Deciphering the Interplay between Attack and Protection Complexity in Privacy-Preserving Federated Learning
This work addresses privacy vulnerabilities in federated learning systems, offering insights for designing more secure and efficient collaborative training, though it is incremental as it builds on existing privacy mechanisms.
The paper tackles the susceptibility of federated learning to gradient inversion attacks by introducing a theoretical framework to analyze the interplay between attack and protection complexities, deriving tight bounds for both and revealing trade-offs between privacy, utility, and effort.
Federated learning (FL) offers a promising paradigm for collaborative model training while preserving data privacy. However, its susceptibility to gradient inversion attacks poses a significant challenge, necessitating robust privacy protection mechanisms. This paper introduces a novel theoretical framework to decipher the intricate interplay between attack and protection complexities in privacy-preserving FL. We formally define "Attack Complexity" as the minimum computational and data resources an adversary requires to reconstruct private data below a given error threshold, and "Protection Complexity" as the expected distortion introduced by privacy mechanisms.
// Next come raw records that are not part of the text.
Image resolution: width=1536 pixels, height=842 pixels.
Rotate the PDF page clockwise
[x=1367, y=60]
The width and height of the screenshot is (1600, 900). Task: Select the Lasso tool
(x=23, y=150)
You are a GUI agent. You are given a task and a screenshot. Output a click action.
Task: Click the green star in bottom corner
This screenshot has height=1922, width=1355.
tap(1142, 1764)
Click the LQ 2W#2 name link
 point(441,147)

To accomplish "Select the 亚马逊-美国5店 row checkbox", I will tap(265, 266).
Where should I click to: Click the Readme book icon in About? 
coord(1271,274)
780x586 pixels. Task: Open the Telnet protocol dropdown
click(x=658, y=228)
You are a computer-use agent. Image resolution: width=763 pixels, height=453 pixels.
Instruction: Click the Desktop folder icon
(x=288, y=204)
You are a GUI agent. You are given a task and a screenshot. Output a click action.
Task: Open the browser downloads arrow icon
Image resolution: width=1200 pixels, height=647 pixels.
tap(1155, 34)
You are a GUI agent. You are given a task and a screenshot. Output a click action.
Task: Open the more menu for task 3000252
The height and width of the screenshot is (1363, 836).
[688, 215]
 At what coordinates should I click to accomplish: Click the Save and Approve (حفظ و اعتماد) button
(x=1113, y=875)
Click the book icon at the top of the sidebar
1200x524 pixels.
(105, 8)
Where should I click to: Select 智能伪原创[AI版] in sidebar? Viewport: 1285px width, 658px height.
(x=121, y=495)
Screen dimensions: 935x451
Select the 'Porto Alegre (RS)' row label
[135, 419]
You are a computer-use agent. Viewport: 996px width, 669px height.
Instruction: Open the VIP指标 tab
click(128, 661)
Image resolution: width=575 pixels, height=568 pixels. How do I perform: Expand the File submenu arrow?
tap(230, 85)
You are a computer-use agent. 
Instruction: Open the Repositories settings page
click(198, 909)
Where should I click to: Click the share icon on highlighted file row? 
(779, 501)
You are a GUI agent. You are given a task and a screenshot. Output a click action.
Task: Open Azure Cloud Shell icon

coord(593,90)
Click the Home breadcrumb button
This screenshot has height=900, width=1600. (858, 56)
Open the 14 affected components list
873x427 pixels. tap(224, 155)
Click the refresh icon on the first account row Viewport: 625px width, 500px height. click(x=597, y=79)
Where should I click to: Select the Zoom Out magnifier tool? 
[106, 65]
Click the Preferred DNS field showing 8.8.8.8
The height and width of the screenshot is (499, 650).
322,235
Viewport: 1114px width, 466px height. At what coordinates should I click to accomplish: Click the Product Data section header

Leveraging Maximum Bayesian Privacy (MBP), we derive tight theoretical bounds for protection complexity, demonstrating its scaling with model dimensionality and privacy budget. Furthermore, we establish comprehensive bounds for attack complexity, revealing its dependence on privacy leakage, gradient distortion, model dimension, and the chosen privacy level. Our findings quantitatively illuminate the fundamental trade-offs between privacy guarantees, system utility, and the effort required for both attacking and defending. This framework provides critical insights for designing more secure and efficient federated learning systems.